Regenstrief Institute sociologist Richard Frankel, Ph.D. presents POISED, a model he has devised for developing and reinforcing good exam room computer-use by physicians.
Prepare -- review electronic medical record before seeing patient
Orient -- spend 1 to 2 minutes in dialogue with the patient explaining how computer will be used during the appointment
Information gathering -- don't put off data entry as patients may question how seriously their concerns are being taken if physician does not enter information gleaned from patient into computer from time to time
Share -- turn the computer screen so patients can see what has been typed signaling partnership and also serving as a way to check that what is being entered is what was said or meant
Educate -- show a graphic representation on the computer screen of information over time, such as patient's weight, blood pressure or blood glucose, so it can become basis for conversation reinforcing good health habits or talking about how to improve them
Debrief -- Exam room computers provide ideal opportunity to use 'teach back' or 'talk back' format for doctor to assess the degree to which recommendations are understood by the patient and correct as necessary
Frankel and colleagues believe that accuracy of the information gleaned from the patient and entered into the electronic medical record is highest when it occurs closest to receipt of the information versus at the end of the patient's appointment or physician's shift. Studying the patient's perspective, they have found patients have a preference for doctors who they believed to be paying attention to them.

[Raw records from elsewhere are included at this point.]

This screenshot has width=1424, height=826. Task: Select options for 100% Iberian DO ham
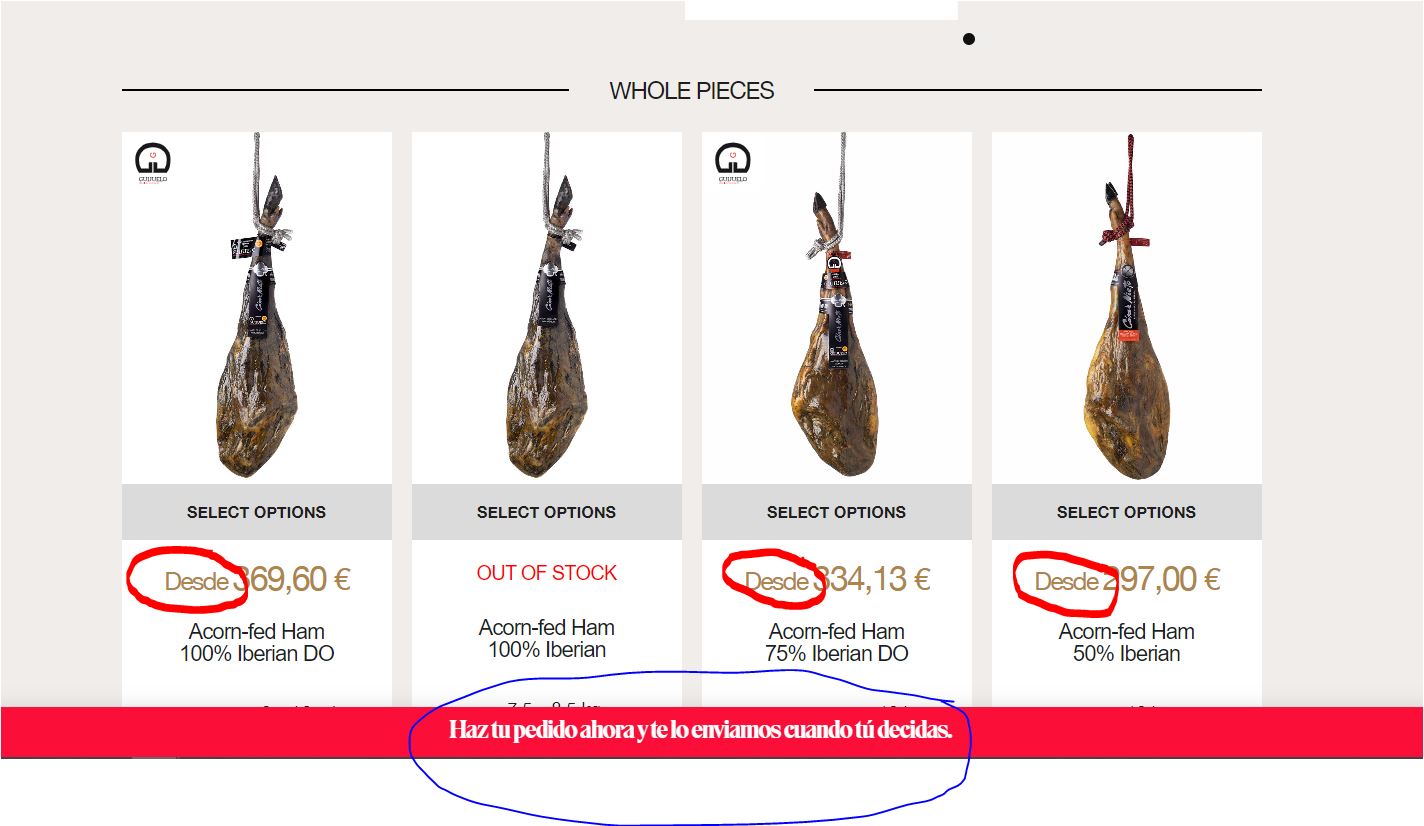(x=257, y=512)
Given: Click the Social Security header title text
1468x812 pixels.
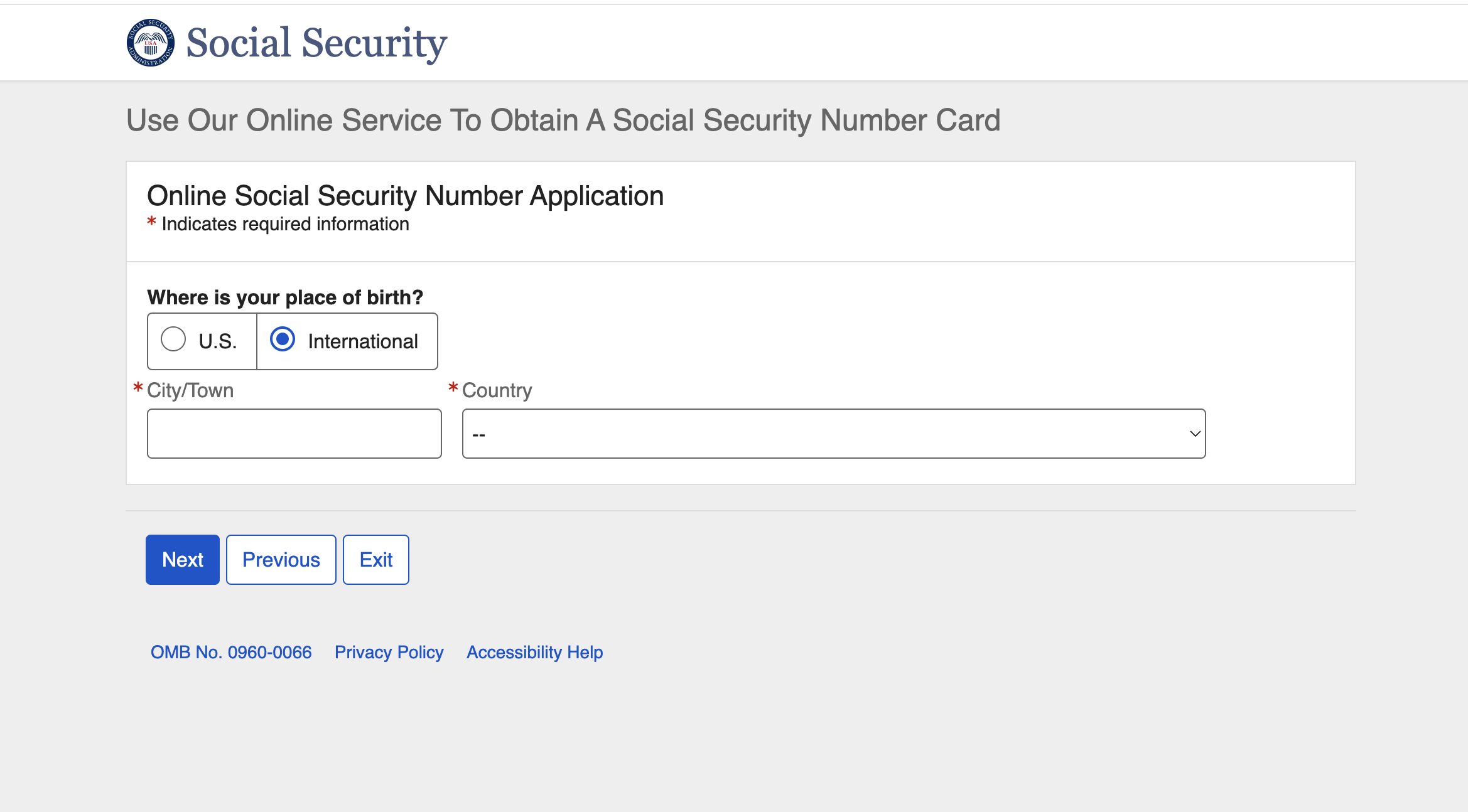Looking at the screenshot, I should [x=316, y=43].
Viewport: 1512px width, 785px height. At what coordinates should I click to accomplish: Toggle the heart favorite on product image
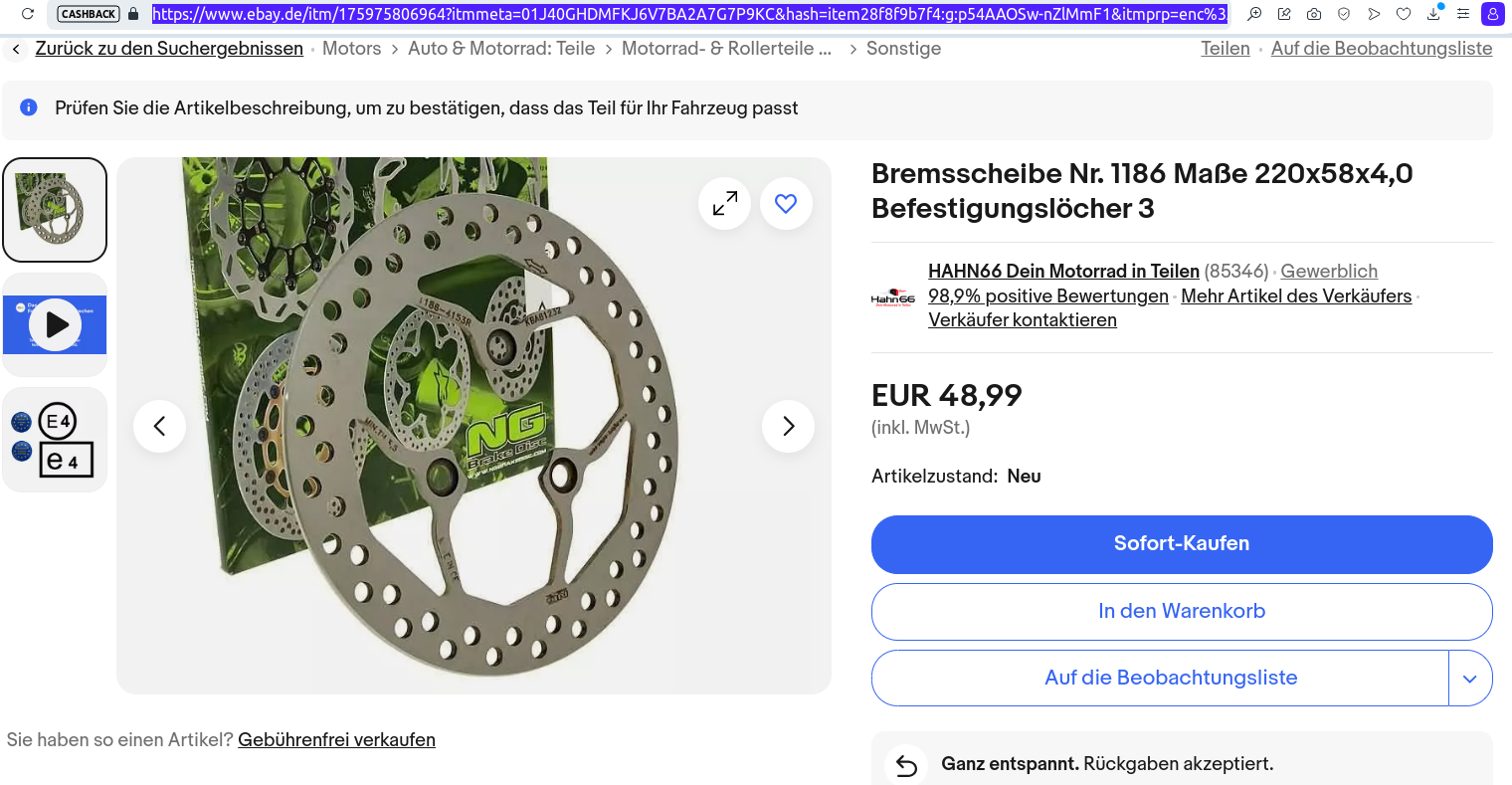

He says patients who were extremely satisfied with their physician believed that the doctor had spent more time with them than actually was spent.
There are gender differences in physician behavior, he notes. Female physicians typically look up from the screen approximately every 30 seconds or so, making eye contact with the patient to signal that they are still actively engaged in the relationship, and return to typing. Male physicians tend to lock on to the computer screen and rarely look up to signal engagement.
The physicians' need to document must be balanced against the need to build and maintain a relationship with the patient. "Computers in the exam room are here to stay. We need to integrate them into the physician-patient relationship in a patient-centered way. POISED provides a framework for us to do so," Frankel said.